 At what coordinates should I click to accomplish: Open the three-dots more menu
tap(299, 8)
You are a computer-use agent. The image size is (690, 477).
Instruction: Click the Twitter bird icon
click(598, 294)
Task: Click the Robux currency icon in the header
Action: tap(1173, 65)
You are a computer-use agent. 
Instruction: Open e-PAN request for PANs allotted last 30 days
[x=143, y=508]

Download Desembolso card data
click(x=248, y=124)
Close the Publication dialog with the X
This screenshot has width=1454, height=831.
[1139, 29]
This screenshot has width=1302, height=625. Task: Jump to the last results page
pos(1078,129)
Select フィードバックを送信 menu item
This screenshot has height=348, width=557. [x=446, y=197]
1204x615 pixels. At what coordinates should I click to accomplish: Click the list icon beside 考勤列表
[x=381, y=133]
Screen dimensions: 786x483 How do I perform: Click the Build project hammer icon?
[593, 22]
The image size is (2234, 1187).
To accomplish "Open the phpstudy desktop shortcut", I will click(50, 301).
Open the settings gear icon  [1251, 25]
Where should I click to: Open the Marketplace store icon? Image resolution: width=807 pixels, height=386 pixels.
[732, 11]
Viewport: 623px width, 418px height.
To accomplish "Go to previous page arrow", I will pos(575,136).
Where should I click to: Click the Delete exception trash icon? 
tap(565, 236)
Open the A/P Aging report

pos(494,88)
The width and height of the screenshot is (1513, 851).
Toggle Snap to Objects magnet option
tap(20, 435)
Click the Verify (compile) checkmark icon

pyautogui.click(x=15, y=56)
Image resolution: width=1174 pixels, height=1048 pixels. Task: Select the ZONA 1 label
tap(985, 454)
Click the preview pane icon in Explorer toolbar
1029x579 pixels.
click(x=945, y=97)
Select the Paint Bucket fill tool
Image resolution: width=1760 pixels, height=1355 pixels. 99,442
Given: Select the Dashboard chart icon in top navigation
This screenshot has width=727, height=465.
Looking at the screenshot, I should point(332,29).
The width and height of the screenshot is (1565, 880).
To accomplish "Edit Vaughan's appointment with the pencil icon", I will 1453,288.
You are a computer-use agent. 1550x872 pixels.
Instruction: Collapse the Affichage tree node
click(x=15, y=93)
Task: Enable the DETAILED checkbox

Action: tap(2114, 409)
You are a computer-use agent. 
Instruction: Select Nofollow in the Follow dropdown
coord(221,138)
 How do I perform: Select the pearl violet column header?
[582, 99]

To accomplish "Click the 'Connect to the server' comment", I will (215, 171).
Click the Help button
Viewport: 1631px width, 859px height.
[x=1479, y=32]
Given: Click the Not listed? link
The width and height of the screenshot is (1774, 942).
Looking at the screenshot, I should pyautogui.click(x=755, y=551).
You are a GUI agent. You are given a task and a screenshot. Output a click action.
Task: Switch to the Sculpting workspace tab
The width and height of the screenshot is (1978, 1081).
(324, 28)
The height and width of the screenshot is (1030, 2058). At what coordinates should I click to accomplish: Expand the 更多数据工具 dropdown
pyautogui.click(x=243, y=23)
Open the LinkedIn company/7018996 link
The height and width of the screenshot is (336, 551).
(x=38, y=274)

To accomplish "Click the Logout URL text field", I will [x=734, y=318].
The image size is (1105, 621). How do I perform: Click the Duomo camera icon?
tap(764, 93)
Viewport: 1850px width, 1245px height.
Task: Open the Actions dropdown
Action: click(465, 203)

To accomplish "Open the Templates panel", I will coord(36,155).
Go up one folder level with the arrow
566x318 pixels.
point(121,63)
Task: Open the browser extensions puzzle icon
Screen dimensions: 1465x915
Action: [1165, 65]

..............................

From the first entry to the last, reproduce everything precisely.

— WRITTEN RESPONSE —
 At what coordinates should I click to accomplish: Open the three-dots more menu
tap(299, 8)
You are a computer-use agent. The image size is (690, 477).
Instruction: Click the Twitter bird icon
click(598, 294)
Task: Click the Robux currency icon in the header
Action: tap(1173, 65)
You are a computer-use agent. 
Instruction: Open e-PAN request for PANs allotted last 30 days
[x=143, y=508]

Download Desembolso card data
click(x=248, y=124)
Close the Publication dialog with the X
This screenshot has width=1454, height=831.
[1139, 29]
This screenshot has width=1302, height=625. Task: Jump to the last results page
pos(1078,129)
Select フィードバックを送信 menu item
This screenshot has height=348, width=557. [x=446, y=197]
1204x615 pixels. At what coordinates should I click to accomplish: Click the list icon beside 考勤列表
[x=381, y=133]
Screen dimensions: 786x483 How do I perform: Click the Build project hammer icon?
[593, 22]
The image size is (2234, 1187).
To accomplish "Open the phpstudy desktop shortcut", I will click(50, 301).
Open the settings gear icon  [1251, 25]
Where should I click to: Open the Marketplace store icon? Image resolution: width=807 pixels, height=386 pixels.
[732, 11]
Viewport: 623px width, 418px height.
To accomplish "Go to previous page arrow", I will pos(575,136).
Where should I click to: Click the Delete exception trash icon? 
tap(565, 236)
Open the A/P Aging report

pos(494,88)
The width and height of the screenshot is (1513, 851).
Toggle Snap to Objects magnet option
tap(20, 435)
Click the Verify (compile) checkmark icon

pyautogui.click(x=15, y=56)
Image resolution: width=1174 pixels, height=1048 pixels. Task: Select the ZONA 1 label
tap(985, 454)
Click the preview pane icon in Explorer toolbar
1029x579 pixels.
click(x=945, y=97)
Select the Paint Bucket fill tool
Image resolution: width=1760 pixels, height=1355 pixels. 99,442
Given: Select the Dashboard chart icon in top navigation
This screenshot has width=727, height=465.
Looking at the screenshot, I should point(332,29).
The width and height of the screenshot is (1565, 880).
To accomplish "Edit Vaughan's appointment with the pencil icon", I will 1453,288.
You are a computer-use agent. 1550x872 pixels.
Instruction: Collapse the Affichage tree node
click(x=15, y=93)
Task: Enable the DETAILED checkbox

Action: tap(2114, 409)
You are a computer-use agent. 
Instruction: Select Nofollow in the Follow dropdown
coord(221,138)
 How do I perform: Select the pearl violet column header?
[582, 99]

To accomplish "Click the 'Connect to the server' comment", I will (215, 171).
Click the Help button
Viewport: 1631px width, 859px height.
[x=1479, y=32]
Given: Click the Not listed? link
The width and height of the screenshot is (1774, 942).
Looking at the screenshot, I should pyautogui.click(x=755, y=551).
You are a GUI agent. You are given a task and a screenshot. Output a click action.
Task: Switch to the Sculpting workspace tab
The width and height of the screenshot is (1978, 1081).
(324, 28)
The height and width of the screenshot is (1030, 2058). At what coordinates should I click to accomplish: Expand the 更多数据工具 dropdown
pyautogui.click(x=243, y=23)
Open the LinkedIn company/7018996 link
The height and width of the screenshot is (336, 551).
(x=38, y=274)

To accomplish "Click the Logout URL text field", I will [x=734, y=318].
The image size is (1105, 621). How do I perform: Click the Duomo camera icon?
tap(764, 93)
Viewport: 1850px width, 1245px height.
Task: Open the Actions dropdown
Action: click(465, 203)

To accomplish "Open the Templates panel", I will coord(36,155).
Go up one folder level with the arrow
566x318 pixels.
point(121,63)
Task: Open the browser extensions puzzle icon
Screen dimensions: 1465x915
Action: [1165, 65]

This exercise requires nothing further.